Manual dexterity is typically stable until approximately 65 years of age. Carpal tunnel syndrome, arthritis, peripheral neuropathy, and other conditions that often develop with aging can make it difficult for patients with diabetes to measure their glucose levels or administer insulin, said Davida F. Kruger, MSN, APN-BC, BC-ADM, Certified Nurse Practitioner, Henry Ford Health System.

This is especially concerning due to the aging domestic population.

“In the United States, the current growth of the population 65 years and older is one of the most significant demographic trends,” she said.

Nearly one-quarter of Americans will be 65 years or older by 2060, and over one-quarter of people older than 65 already have diabetes, a number expected to increase in the coming decades. Ms. Kruger said among patients with type 1 diabetes for 30 years or more, 48% have dexterity issues.

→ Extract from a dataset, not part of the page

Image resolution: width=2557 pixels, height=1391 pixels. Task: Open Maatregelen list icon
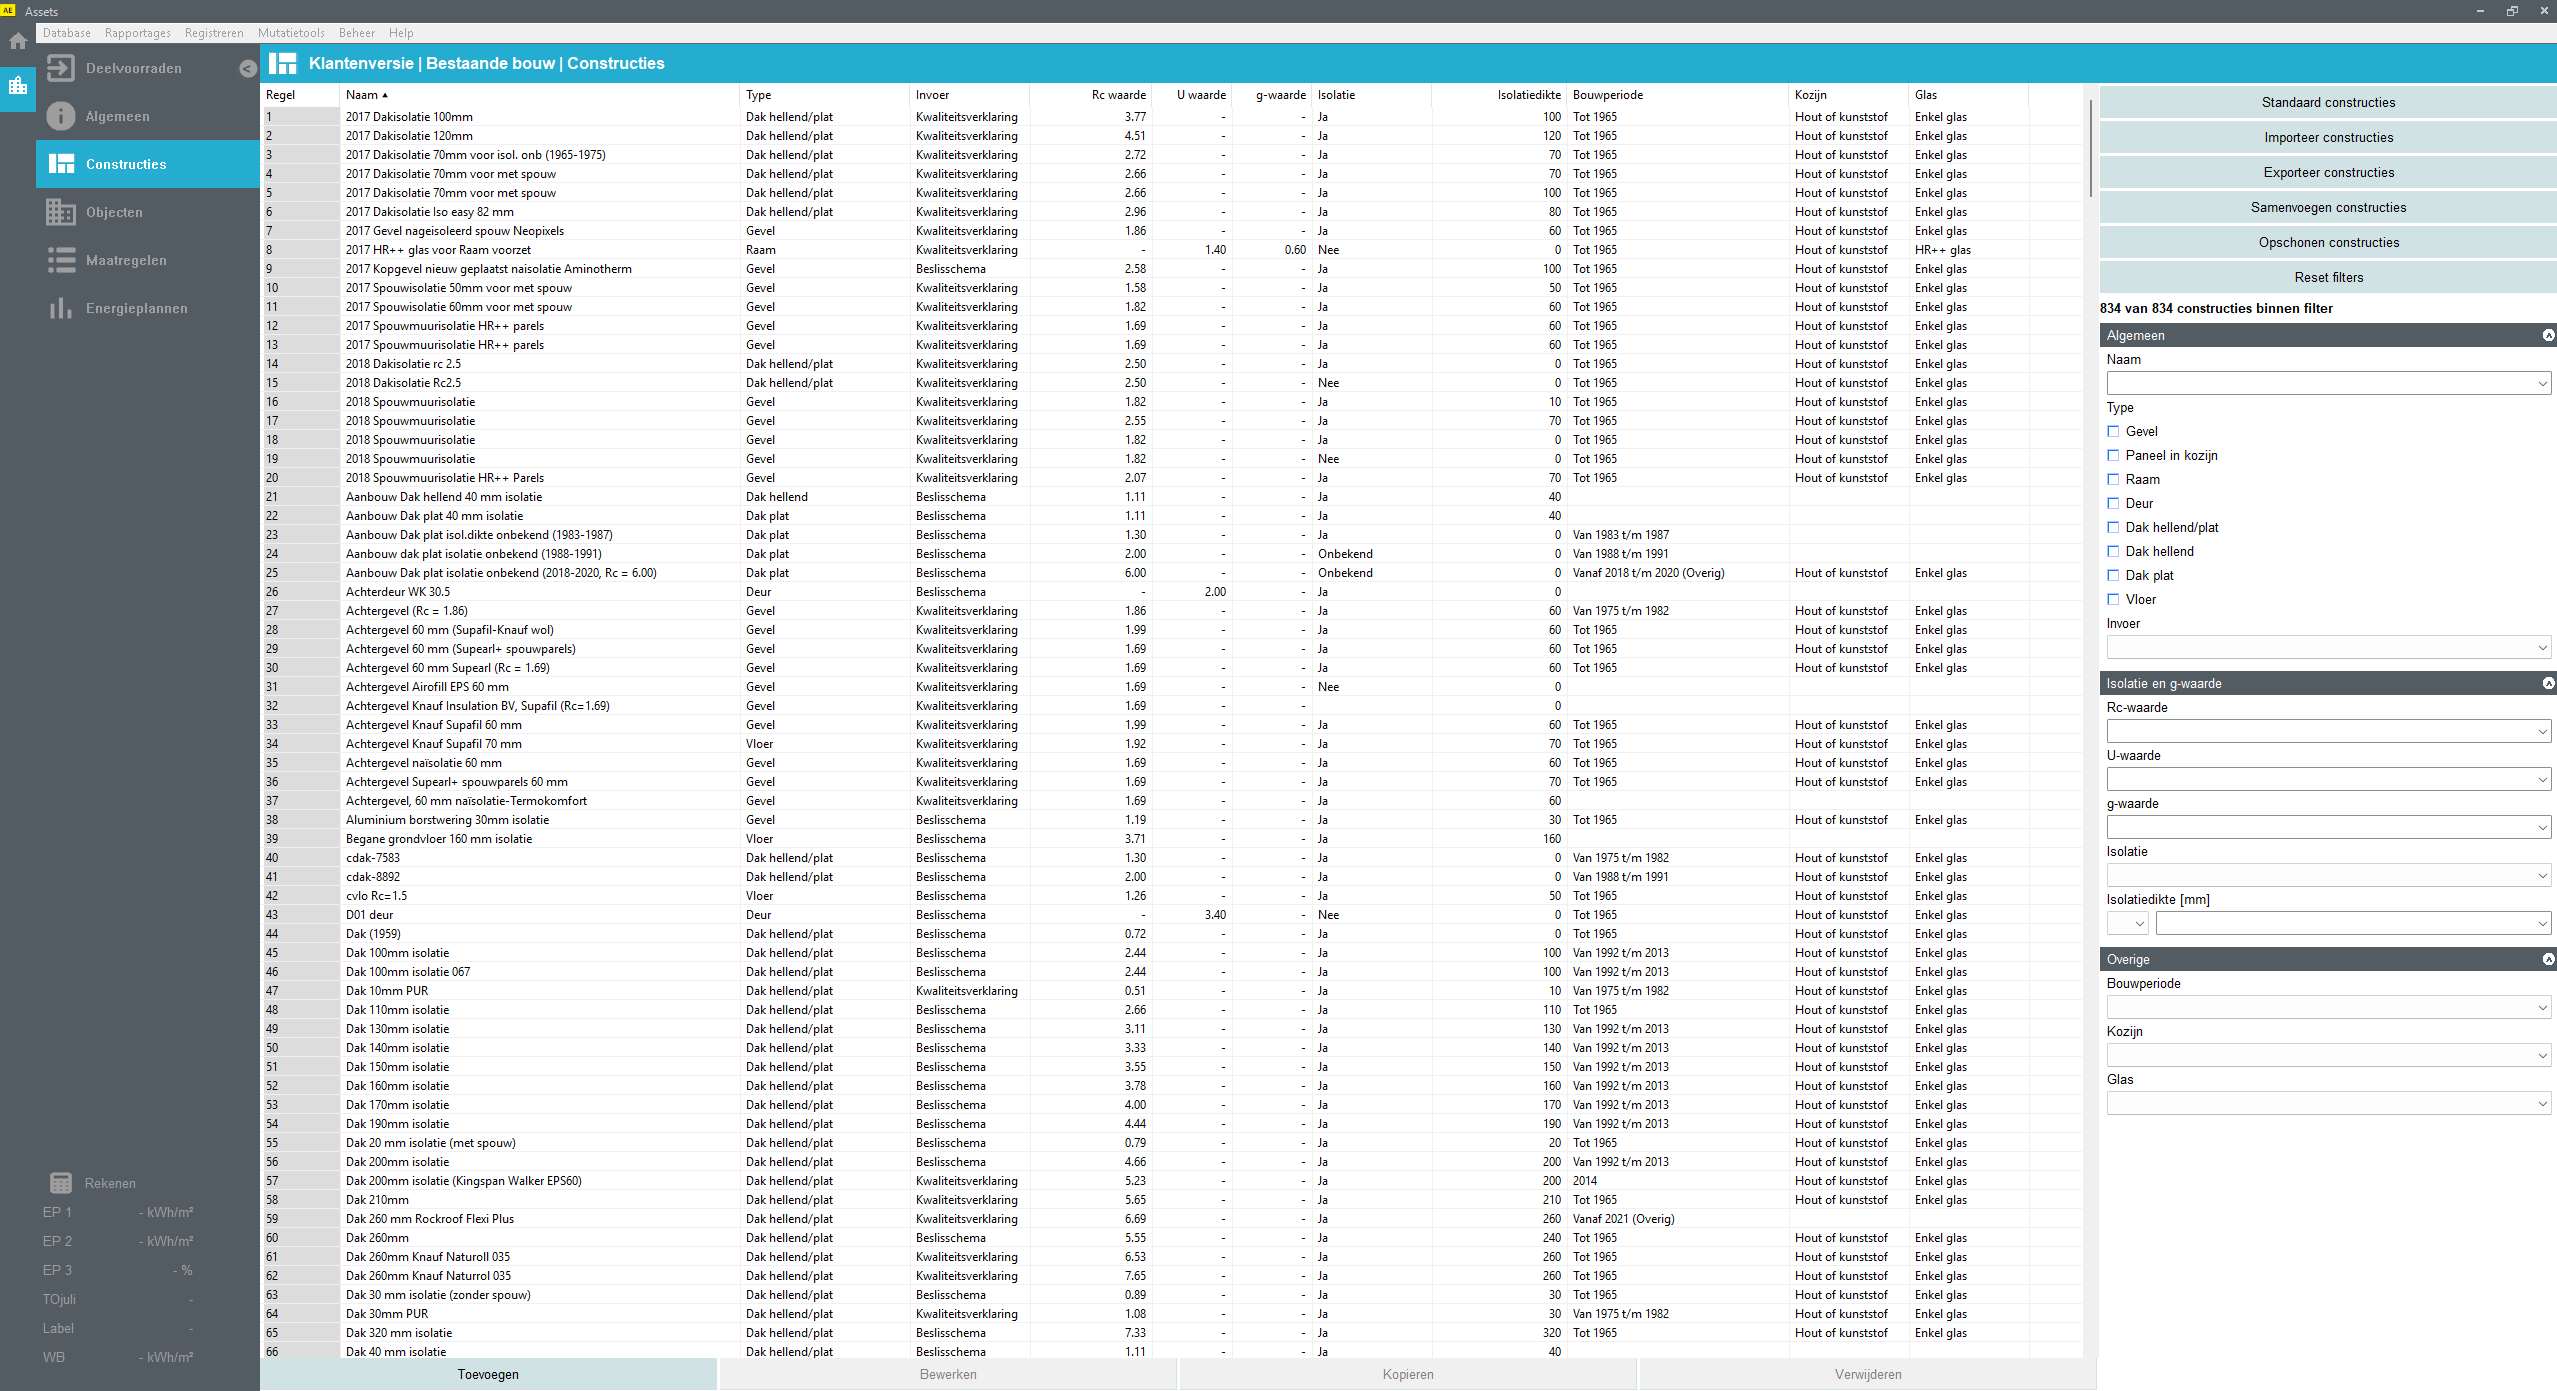pyautogui.click(x=60, y=260)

Progress toward solutions has been slow, she noted, adding that it is incumbent upon providers to learn about the ins and outs of glucose monitors, glucose meters, pumps, and other tools on the market to calibrate their recommendations based on a patient’s needs.

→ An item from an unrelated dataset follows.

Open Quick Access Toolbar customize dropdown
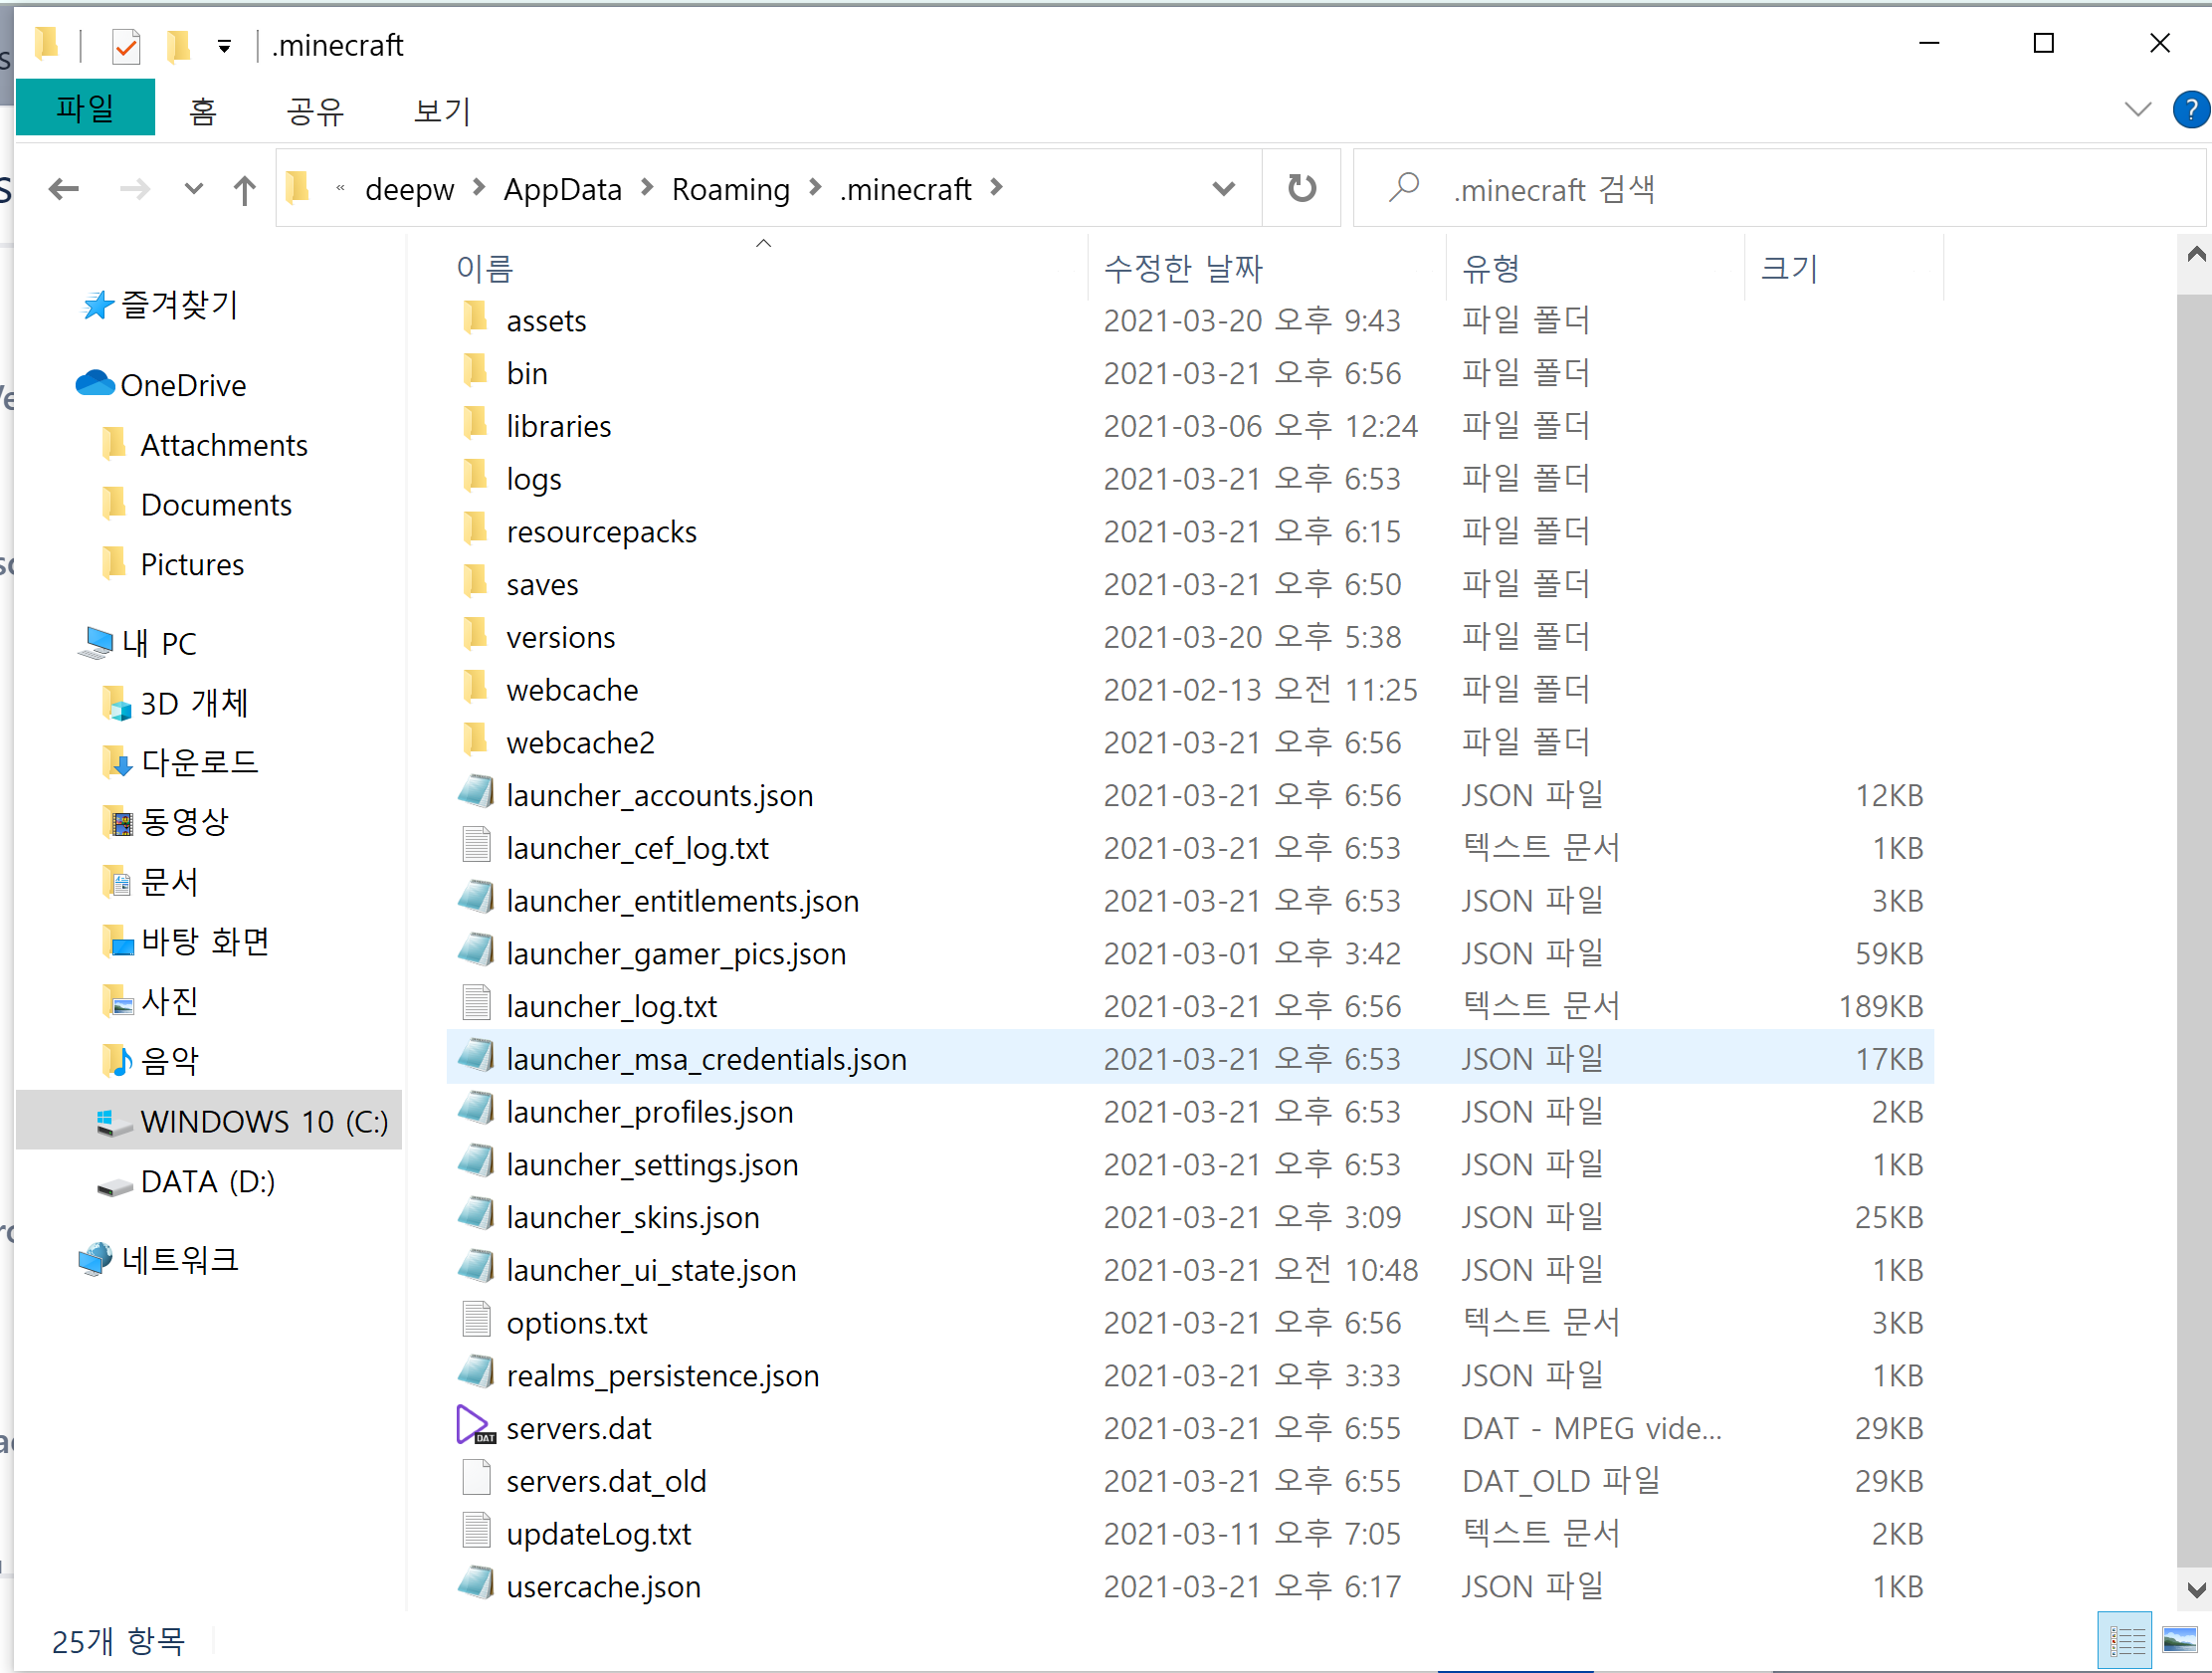The image size is (2212, 1673). coord(224,46)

“Patients should not need to give up technology as they age,” she said.

She also said the loss of dexterity could require more support and assistance for patients as they wait for more accessible devices to become available. This can be counter-intuitive because many people are initially taught to be self-reliant in managing their care.

Intellectual Disabilities

Nicholas R. Galloway, BSN, RN, CDCES
Nicholas R. Galloway,

The Standards of Care in Diabetes from the American Diabetes Association® says diabetes technology should be tailored to individualized needs and that it’s the physician’s role to provide ongoing education as necessary for updates or new features. These principles are even more relevant while working with patients with intellectual disabilities, according to Nicholas R. Galloway, BSN, RN, CDCES, Coordinator of Diabetes Education, University Hospitals.

Mr. Galloway said care assessments and planning with patients who have intellectual disabilities do not vary much from his approach with other patients. First, a provider must understand the patient’s historical risks of self-management and any past incidences. Next, the clinician should gather information to understand how the technology will affect the patient’s routines, discuss their preferences, and review their (or their caregiver’s) capabilities to manage the technology.

“A running theme is making adjustments, being flexible, finding solutions that work—and sometimes they don’t work—and trying to find new alternatives,” he said.